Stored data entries
──────────────────────────────
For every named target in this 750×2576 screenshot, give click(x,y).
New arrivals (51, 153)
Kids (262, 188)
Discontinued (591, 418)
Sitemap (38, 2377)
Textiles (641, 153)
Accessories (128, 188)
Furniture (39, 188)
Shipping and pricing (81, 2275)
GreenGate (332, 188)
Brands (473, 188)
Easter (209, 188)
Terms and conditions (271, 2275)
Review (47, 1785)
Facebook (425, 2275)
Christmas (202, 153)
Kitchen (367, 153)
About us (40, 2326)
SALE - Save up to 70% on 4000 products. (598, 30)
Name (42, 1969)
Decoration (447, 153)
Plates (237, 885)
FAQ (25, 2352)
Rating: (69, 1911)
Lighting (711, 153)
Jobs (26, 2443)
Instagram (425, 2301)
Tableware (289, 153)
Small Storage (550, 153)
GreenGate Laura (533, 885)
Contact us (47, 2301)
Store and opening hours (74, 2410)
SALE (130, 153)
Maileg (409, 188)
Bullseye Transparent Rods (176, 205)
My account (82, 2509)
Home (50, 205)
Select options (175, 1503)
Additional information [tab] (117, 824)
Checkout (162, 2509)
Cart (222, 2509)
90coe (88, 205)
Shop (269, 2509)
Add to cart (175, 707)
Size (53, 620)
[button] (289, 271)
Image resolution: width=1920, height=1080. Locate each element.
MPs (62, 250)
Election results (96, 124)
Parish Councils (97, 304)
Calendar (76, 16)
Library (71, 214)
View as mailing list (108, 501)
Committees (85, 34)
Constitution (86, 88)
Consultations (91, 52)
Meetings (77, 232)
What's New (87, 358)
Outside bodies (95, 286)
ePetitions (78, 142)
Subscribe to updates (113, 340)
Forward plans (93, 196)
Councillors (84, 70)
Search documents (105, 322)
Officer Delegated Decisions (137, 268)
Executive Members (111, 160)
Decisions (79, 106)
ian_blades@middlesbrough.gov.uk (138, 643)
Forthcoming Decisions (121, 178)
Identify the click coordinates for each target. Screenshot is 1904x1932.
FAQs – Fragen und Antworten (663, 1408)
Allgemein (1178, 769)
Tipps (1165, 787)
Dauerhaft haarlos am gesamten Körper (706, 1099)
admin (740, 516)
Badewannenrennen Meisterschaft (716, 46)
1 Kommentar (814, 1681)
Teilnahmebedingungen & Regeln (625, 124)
──────────────────────────────
● TASK DIRECTIONS
Set down exactly, and only, the lines from the one containing "Image resolution: width=1920, height=1080." through the final line of the entries above.

● SOLUTION TO THE EXERCISE
Image resolution: width=1920, height=1080. Locate each element.
MPs (62, 250)
Election results (96, 124)
Parish Councils (97, 304)
Calendar (76, 16)
Library (71, 214)
View as mailing list (108, 501)
Committees (85, 34)
Constitution (86, 88)
Consultations (91, 52)
Meetings (77, 232)
What's New (87, 358)
Outside bodies (95, 286)
ePetitions (78, 142)
Subscribe to updates (113, 340)
Forward plans (93, 196)
Councillors (84, 70)
Search documents (105, 322)
Officer Delegated Decisions (137, 268)
Executive Members (111, 160)
Decisions (79, 106)
ian_blades@middlesbrough.gov.uk (138, 643)
Forthcoming Decisions (121, 178)
Identify the click coordinates for each target. Screenshot is 1904x1932.
FAQs – Fragen und Antworten (663, 1408)
Allgemein (1178, 769)
Tipps (1165, 787)
Dauerhaft haarlos am gesamten Körper (706, 1099)
admin (740, 516)
Badewannenrennen Meisterschaft (716, 46)
1 Kommentar (814, 1681)
Teilnahmebedingungen & Regeln (625, 124)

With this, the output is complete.